Each API operation documents its required scope — see the endpoint pages in the [API Reference](/api-reference/overview), or the `x-required-scopes` field in the OpenAPI spec.

## Creating a token

The **Create access token** wizard has three steps:

<Steps>
  <Step title="Permissions">
    Select scopes.
  </Step>

  <Step title="Security">
    Name the token, optionally set an **expiration date** (leave empty for non-expiring), and
    opt into **expiry notifications** — email reminders 30/14/7/3/1 days before expiry, to
    recipients you choose.
  </Step>

  <Step title="Review">
    Confirm and create. The token secret (`plt_…`) is **shown only once** — copy it immediately
    and store it in your secret manager.
  </Step>
</Steps>

<Warning>
  Treat access tokens like passwords. Never commit them, never embed them in client-side code,
  and scope them narrowly. If a token leaks, revoke or rotate it immediately.
</Warning>

## Rotating and revoking

* **Rotate** issues a new secret for the same token (shown once, like at creation) and
  invalidates the old secret. Use for scheduled rotation or after a suspected leak.
* **Revoke** permanently disables the token.
* **Edit** adjusts the name, scopes, expiry, and notification settings.
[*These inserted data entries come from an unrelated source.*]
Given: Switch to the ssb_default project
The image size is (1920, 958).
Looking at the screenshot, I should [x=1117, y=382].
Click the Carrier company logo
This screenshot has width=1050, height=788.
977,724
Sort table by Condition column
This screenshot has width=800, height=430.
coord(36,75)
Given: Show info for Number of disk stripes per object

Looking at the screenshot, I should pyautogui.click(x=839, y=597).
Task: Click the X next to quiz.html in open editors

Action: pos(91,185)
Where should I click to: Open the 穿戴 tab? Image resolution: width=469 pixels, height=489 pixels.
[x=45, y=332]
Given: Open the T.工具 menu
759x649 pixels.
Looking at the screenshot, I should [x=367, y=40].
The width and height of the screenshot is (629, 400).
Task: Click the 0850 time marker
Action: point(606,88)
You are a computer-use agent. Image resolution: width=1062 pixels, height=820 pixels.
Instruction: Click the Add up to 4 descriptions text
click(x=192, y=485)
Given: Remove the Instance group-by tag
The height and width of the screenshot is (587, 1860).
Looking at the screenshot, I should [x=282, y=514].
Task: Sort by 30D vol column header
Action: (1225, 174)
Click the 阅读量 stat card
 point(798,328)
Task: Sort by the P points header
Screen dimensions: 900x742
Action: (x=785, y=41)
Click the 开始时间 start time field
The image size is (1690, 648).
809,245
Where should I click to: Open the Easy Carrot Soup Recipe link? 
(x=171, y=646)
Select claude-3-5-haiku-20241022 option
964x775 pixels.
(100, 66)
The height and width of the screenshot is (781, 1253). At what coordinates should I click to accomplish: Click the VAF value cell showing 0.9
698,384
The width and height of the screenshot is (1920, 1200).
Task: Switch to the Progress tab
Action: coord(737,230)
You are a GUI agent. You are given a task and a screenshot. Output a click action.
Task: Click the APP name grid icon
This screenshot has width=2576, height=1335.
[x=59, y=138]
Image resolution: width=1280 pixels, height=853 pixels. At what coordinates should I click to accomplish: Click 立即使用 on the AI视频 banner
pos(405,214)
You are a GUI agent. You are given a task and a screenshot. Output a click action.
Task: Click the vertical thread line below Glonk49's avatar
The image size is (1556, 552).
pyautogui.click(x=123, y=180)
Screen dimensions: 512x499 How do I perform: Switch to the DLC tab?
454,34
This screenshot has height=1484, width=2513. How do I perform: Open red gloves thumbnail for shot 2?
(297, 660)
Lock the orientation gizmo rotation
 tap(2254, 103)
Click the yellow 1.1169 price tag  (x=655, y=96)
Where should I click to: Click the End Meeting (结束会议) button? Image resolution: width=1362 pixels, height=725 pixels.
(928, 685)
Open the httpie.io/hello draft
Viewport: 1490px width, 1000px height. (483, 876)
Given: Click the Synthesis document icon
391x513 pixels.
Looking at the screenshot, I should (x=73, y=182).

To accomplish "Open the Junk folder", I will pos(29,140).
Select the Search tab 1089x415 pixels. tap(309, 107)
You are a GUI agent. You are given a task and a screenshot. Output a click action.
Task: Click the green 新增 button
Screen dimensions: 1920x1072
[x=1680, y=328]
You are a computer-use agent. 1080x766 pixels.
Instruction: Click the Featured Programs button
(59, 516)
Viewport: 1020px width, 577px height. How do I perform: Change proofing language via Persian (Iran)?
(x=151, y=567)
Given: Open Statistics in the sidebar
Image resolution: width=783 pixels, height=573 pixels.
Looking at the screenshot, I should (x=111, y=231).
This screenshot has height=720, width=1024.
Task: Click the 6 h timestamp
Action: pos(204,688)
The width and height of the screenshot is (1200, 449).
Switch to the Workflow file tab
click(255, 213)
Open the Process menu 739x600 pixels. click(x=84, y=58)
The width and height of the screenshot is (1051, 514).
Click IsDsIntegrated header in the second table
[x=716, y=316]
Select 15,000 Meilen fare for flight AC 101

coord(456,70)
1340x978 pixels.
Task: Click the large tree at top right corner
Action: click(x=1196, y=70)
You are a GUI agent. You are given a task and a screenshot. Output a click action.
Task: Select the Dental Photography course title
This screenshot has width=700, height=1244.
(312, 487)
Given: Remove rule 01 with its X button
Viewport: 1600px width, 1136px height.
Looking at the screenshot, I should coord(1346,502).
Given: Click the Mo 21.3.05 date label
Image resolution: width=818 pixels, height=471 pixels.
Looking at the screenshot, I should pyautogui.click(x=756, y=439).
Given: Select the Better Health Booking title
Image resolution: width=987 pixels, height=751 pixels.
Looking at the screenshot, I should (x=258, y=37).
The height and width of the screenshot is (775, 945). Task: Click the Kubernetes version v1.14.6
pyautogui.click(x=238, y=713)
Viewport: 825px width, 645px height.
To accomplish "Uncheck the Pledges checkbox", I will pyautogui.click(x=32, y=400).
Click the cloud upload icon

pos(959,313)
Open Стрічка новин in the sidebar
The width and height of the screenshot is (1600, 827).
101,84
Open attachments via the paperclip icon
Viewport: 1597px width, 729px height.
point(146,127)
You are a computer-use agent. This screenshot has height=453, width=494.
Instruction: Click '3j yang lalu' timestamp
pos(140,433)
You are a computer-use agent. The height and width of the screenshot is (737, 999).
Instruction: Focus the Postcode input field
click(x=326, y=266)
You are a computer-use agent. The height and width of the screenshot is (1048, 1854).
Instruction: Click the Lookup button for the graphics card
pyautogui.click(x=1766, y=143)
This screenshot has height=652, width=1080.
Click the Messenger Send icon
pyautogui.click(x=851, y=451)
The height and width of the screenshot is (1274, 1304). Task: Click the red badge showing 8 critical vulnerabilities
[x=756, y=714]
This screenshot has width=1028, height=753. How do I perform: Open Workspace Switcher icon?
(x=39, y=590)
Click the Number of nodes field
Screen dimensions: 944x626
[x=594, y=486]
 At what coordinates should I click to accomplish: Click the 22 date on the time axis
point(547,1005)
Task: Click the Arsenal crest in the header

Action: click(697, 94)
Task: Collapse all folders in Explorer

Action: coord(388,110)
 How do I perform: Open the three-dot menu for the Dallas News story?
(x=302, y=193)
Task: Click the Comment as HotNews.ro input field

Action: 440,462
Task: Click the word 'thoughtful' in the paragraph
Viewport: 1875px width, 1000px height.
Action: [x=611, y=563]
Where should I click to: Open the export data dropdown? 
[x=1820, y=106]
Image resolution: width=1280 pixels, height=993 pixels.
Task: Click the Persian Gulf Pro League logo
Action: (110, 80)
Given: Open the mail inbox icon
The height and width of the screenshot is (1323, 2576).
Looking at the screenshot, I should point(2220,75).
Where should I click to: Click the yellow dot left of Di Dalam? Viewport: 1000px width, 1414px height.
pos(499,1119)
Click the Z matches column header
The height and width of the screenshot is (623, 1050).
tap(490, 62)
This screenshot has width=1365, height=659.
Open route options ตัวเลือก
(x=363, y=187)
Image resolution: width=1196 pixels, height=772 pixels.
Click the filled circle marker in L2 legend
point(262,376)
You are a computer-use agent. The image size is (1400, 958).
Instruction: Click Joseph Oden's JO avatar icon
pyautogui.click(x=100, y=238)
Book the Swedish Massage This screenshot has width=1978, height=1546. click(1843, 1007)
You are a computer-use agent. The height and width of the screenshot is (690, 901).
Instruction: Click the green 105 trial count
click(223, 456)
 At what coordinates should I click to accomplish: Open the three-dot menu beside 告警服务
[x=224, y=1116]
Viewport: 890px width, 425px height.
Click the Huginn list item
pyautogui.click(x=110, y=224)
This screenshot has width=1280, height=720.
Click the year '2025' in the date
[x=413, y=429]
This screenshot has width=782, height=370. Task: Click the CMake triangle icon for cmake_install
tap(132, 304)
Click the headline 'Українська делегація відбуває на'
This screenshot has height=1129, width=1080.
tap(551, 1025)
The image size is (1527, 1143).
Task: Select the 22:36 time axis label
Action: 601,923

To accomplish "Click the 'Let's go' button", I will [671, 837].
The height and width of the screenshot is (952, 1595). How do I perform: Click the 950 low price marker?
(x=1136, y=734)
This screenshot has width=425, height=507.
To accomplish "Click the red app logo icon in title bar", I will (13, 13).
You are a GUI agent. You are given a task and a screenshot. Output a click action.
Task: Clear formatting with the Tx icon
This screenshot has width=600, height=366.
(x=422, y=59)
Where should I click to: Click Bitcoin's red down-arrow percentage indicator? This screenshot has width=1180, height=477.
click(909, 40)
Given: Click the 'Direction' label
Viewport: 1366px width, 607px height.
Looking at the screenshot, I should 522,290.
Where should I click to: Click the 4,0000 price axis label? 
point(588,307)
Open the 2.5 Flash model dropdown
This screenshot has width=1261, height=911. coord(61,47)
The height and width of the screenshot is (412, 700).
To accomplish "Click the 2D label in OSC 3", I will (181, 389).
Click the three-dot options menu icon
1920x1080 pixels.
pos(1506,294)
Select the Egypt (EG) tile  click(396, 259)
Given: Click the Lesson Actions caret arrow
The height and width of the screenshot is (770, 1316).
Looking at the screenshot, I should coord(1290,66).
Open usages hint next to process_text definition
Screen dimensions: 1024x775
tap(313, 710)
The token list shows each token's expiry state ("Never expires", "Expires in N days", "Expired") so stale credentials are easy to spot.

## Using a token

Send it as a bearer token (or `X-API-Key` header):

```bash theme={null}
curl https://api.passlet.io/v1/passes \
  -H "Authorization: Bearer $PASSLET_API_TOKEN"
```

See the [API overview](/api-reference/overview) for base URL, errors, and pagination.